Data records

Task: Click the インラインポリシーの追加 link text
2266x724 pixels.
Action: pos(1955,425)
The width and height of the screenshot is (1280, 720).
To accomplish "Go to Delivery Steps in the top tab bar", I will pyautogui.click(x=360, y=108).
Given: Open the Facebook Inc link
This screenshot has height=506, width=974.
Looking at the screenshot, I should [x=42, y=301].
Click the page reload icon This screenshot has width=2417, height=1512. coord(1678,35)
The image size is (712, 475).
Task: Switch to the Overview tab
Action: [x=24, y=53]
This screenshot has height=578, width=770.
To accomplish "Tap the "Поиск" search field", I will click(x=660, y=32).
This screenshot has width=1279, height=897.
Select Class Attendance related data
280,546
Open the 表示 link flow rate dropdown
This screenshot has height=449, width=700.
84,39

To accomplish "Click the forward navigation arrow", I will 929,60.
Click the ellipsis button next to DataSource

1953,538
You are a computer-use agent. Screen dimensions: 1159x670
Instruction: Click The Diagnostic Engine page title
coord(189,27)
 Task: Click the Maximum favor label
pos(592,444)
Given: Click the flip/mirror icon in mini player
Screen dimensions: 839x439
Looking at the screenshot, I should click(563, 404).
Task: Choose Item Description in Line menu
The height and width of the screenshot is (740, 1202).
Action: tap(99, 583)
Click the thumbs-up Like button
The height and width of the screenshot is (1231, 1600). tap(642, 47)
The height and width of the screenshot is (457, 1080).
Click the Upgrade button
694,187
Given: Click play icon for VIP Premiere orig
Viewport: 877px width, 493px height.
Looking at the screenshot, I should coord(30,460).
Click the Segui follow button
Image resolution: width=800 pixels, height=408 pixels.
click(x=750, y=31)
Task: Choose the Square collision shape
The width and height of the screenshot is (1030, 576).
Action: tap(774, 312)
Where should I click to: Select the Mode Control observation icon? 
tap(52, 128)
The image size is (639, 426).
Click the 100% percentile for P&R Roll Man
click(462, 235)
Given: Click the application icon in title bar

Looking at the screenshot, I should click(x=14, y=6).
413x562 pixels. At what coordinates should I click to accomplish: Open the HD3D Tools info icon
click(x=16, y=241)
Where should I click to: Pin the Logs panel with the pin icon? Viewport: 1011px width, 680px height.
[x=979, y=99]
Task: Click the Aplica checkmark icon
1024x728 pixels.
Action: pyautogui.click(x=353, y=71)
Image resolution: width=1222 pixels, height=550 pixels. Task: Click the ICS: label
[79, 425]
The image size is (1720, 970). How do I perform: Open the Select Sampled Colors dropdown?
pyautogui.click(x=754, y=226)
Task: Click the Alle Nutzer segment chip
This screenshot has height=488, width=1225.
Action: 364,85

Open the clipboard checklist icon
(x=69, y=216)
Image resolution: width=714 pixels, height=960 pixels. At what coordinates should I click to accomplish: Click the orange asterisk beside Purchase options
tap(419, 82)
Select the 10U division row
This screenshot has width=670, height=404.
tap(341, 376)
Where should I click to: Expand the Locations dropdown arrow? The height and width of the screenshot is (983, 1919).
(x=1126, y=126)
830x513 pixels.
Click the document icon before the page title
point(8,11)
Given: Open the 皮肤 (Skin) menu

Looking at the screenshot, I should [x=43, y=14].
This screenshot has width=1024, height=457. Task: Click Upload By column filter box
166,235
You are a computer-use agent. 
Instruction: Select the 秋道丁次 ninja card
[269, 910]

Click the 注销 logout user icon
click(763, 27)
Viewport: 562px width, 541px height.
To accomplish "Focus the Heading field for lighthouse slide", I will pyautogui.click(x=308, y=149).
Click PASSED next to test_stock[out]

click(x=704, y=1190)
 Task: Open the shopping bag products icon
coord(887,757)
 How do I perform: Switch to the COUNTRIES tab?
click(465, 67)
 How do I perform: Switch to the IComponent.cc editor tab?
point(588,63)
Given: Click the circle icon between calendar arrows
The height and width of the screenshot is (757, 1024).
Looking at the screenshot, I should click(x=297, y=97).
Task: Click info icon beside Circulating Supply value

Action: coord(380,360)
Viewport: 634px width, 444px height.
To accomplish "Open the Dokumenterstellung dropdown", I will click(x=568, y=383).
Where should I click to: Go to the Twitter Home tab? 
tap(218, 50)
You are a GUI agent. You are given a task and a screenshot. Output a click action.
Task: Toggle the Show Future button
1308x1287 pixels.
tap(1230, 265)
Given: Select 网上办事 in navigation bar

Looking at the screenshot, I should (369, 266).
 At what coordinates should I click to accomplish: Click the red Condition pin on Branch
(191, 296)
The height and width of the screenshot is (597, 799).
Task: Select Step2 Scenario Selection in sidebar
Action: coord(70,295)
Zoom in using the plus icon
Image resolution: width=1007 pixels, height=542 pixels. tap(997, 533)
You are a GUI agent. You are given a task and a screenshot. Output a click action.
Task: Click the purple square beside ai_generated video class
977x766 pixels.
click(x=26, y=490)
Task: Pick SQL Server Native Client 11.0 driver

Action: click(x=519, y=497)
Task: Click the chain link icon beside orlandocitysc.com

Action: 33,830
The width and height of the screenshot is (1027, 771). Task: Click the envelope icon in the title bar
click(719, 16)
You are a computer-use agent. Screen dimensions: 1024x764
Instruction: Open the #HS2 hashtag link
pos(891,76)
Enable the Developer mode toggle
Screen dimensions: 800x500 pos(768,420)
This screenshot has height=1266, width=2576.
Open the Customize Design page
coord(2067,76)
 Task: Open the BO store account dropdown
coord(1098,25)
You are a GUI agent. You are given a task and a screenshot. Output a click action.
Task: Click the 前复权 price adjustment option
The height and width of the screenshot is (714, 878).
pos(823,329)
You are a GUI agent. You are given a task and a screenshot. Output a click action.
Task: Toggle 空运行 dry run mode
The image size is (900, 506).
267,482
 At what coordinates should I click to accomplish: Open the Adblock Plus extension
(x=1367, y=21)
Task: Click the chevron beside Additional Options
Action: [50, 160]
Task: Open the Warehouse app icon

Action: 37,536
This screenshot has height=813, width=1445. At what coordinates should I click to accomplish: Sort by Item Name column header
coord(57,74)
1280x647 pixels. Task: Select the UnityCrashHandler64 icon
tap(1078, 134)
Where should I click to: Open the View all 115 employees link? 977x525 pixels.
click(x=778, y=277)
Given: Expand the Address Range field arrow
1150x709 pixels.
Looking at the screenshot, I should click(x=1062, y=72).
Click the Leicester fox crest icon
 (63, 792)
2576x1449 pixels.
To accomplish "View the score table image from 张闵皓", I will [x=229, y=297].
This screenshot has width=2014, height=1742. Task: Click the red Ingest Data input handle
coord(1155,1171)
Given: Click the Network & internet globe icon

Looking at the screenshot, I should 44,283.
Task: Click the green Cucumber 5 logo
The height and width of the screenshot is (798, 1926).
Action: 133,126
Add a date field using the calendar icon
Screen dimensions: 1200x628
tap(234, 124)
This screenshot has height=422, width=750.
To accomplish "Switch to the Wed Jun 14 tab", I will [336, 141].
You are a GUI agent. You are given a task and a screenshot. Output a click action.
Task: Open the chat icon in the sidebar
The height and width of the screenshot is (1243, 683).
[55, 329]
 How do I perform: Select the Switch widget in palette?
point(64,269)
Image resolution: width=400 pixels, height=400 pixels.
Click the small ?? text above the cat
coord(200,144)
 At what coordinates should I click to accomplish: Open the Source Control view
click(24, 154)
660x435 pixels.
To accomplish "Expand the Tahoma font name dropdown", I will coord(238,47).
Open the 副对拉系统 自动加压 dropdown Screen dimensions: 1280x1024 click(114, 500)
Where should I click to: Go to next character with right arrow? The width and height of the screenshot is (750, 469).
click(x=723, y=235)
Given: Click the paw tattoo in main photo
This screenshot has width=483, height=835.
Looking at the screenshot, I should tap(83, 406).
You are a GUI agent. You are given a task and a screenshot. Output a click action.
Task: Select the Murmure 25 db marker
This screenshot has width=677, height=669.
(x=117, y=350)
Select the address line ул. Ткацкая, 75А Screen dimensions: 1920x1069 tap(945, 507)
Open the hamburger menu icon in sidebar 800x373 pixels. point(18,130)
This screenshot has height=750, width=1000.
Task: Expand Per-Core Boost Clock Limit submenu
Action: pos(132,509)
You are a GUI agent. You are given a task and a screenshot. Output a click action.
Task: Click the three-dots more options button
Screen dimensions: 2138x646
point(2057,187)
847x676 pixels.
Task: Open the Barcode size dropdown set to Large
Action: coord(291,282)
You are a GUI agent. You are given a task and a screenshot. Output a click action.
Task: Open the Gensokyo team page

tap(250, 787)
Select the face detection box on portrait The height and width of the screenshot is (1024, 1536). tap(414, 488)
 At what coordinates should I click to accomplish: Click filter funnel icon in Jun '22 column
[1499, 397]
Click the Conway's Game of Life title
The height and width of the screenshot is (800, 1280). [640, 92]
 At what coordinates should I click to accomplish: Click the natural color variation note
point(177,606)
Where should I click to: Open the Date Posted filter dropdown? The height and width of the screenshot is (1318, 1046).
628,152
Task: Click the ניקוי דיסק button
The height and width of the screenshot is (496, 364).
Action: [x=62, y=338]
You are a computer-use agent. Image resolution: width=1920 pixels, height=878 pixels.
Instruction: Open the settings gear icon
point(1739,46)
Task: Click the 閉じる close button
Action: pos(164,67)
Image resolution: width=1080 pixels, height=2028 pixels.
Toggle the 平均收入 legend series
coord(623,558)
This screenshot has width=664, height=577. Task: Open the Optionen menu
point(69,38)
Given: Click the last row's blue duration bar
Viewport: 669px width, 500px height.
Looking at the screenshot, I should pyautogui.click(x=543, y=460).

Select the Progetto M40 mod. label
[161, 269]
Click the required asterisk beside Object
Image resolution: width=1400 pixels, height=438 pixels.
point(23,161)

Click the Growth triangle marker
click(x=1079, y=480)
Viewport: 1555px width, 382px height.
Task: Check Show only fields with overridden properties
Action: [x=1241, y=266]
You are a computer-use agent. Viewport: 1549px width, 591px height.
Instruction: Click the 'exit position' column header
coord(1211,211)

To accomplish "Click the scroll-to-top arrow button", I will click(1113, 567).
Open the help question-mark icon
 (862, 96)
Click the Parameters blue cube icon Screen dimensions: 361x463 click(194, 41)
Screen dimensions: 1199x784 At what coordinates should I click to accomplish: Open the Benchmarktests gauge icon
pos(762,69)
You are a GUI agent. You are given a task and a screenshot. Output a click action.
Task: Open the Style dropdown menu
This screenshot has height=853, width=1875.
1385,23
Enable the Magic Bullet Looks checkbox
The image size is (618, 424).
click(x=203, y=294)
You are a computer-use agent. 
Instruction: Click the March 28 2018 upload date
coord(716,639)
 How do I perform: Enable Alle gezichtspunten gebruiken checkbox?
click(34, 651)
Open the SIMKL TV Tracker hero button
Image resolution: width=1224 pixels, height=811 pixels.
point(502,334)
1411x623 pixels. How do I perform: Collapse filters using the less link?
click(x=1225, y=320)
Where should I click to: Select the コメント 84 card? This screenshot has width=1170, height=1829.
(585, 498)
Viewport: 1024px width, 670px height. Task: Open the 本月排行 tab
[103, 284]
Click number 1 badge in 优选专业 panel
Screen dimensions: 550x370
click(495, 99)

▶ **WORK INSTRUCTION**:
Exactly as they stand, please print the lines from the first line of the records above down to the line that includes "Given: Open the Facebook Inc link", both of those included and no others.

▶ **YOUR SOLUTION**:
Task: Click the インラインポリシーの追加 link text
2266x724 pixels.
Action: pos(1955,425)
The width and height of the screenshot is (1280, 720).
To accomplish "Go to Delivery Steps in the top tab bar", I will pyautogui.click(x=360, y=108).
Given: Open the Facebook Inc link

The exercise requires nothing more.